> [GIVEN EXERCISE]: Show each line of the material that contains the word "magnifier", copied in full.
◇ ◇ ◇ ◇
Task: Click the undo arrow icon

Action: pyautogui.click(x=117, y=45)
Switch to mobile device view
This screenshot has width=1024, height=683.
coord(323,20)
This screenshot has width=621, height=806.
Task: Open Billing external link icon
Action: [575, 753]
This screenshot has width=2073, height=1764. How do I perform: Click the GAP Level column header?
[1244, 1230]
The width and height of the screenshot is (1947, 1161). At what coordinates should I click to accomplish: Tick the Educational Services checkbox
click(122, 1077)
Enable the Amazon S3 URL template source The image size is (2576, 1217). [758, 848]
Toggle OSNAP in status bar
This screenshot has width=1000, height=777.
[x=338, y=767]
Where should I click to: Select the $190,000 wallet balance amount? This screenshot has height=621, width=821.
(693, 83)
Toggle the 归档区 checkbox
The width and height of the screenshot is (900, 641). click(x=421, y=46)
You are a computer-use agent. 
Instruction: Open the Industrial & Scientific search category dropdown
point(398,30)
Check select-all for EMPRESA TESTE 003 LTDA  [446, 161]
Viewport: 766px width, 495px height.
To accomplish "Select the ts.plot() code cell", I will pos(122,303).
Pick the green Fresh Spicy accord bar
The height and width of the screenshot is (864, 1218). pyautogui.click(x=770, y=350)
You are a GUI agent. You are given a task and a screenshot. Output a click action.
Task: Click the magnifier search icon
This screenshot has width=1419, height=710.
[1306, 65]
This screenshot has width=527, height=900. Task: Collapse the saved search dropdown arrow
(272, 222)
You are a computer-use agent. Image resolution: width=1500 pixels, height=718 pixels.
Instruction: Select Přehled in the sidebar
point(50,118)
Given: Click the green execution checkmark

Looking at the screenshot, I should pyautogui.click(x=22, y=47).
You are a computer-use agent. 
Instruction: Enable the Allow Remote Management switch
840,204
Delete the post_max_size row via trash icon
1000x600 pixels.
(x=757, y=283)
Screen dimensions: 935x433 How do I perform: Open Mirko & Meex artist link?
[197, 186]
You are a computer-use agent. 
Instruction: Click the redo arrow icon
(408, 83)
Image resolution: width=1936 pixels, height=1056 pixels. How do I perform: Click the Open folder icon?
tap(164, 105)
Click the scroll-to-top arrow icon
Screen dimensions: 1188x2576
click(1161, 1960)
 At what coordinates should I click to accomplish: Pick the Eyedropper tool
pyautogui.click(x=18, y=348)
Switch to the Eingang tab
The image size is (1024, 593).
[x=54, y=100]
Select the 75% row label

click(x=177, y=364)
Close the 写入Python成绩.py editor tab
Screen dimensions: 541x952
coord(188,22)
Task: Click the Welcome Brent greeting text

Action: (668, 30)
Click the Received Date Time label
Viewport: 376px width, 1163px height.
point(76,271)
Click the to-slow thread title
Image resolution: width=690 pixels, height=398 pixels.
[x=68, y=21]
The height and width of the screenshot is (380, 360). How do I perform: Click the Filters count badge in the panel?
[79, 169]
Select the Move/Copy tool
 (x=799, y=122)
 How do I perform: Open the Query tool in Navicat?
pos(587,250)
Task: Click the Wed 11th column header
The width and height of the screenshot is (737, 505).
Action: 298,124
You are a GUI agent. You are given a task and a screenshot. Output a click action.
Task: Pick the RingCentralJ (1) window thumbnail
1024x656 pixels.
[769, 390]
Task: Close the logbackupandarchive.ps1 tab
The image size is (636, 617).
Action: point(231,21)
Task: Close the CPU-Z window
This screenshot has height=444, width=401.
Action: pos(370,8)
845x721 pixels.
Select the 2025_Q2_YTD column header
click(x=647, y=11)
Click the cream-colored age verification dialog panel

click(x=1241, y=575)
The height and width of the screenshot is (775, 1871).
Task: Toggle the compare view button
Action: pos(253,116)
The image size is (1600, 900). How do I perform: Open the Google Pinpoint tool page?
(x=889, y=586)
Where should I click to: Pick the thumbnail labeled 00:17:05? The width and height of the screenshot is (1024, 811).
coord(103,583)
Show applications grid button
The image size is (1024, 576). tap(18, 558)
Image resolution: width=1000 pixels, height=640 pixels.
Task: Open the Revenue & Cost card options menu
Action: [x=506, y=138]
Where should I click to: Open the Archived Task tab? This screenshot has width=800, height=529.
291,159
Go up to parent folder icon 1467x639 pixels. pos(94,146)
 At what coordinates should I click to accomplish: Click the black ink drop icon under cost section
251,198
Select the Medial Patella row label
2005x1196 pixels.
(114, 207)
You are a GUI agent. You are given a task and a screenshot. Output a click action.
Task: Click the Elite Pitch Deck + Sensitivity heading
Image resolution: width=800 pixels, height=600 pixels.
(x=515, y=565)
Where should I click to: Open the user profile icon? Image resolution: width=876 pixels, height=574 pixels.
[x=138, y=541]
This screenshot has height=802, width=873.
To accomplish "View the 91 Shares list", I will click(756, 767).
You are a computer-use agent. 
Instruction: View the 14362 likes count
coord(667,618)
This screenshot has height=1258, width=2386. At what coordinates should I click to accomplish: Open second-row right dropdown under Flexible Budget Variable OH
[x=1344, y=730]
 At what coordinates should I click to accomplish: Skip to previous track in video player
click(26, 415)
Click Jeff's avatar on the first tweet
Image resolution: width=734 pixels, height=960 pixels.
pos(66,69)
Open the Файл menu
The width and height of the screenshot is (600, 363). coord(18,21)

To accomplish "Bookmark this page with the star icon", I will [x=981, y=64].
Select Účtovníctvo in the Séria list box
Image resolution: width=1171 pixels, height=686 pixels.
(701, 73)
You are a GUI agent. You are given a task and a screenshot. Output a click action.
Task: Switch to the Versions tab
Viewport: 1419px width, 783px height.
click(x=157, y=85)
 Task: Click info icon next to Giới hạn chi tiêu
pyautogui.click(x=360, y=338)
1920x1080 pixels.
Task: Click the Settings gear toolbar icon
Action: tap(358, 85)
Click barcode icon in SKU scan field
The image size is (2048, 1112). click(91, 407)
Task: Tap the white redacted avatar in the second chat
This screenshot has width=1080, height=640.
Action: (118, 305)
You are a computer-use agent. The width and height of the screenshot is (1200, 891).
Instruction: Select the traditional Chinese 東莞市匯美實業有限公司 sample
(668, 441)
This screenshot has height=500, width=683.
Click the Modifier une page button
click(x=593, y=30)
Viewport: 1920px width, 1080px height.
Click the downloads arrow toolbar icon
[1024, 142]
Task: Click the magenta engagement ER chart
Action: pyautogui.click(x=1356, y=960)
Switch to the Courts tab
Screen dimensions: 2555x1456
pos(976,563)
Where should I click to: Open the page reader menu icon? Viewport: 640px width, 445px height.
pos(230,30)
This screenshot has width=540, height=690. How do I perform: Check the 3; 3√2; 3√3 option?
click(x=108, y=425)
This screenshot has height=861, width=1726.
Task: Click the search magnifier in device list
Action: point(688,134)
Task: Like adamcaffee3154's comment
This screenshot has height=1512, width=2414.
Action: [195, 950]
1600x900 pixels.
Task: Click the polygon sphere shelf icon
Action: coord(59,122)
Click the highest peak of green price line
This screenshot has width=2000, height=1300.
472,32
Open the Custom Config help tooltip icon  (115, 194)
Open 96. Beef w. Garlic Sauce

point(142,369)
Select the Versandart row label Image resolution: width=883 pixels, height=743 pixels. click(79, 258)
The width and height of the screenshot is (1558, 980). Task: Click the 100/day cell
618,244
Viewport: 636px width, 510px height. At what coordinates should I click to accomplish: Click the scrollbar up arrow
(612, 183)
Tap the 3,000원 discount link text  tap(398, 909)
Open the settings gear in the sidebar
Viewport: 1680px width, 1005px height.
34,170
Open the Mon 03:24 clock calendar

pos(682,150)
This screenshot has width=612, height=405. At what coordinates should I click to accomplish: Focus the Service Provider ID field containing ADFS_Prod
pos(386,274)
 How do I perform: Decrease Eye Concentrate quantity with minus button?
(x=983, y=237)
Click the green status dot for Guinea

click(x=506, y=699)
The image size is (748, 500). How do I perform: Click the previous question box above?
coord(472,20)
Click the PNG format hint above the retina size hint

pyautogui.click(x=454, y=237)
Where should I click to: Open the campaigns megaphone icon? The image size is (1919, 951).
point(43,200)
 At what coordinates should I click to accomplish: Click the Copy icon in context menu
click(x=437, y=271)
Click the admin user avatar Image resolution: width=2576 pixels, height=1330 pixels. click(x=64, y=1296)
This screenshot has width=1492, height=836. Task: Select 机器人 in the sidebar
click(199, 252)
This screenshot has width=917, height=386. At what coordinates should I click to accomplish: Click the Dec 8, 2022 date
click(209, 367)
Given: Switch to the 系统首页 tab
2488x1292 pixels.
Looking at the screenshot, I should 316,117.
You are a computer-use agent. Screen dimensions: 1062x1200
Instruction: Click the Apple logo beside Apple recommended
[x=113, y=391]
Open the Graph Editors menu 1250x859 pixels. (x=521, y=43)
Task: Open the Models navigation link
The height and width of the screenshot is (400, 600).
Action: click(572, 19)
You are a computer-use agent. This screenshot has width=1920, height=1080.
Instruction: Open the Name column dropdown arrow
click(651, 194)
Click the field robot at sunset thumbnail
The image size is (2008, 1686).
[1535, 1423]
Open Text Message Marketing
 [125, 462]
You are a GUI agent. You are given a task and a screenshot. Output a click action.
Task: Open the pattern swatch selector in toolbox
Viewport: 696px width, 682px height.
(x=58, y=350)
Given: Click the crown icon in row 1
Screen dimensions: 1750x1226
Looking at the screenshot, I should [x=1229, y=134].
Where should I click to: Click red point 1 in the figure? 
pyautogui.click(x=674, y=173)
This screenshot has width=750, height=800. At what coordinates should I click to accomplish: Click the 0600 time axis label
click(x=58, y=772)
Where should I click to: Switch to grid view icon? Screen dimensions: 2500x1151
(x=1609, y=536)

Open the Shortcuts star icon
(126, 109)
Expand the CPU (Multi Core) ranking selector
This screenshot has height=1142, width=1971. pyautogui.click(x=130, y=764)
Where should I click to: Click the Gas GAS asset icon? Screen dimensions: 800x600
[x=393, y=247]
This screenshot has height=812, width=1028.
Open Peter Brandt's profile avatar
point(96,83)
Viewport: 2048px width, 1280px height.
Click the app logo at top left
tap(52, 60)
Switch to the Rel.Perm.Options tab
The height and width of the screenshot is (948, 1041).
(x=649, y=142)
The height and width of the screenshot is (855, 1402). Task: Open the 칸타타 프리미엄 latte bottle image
◇ ◇ ◇ ◇
> [COMPLETE OUTPUT]:
Task: Click the magnifier search icon
Task: Click the search magnifier in device list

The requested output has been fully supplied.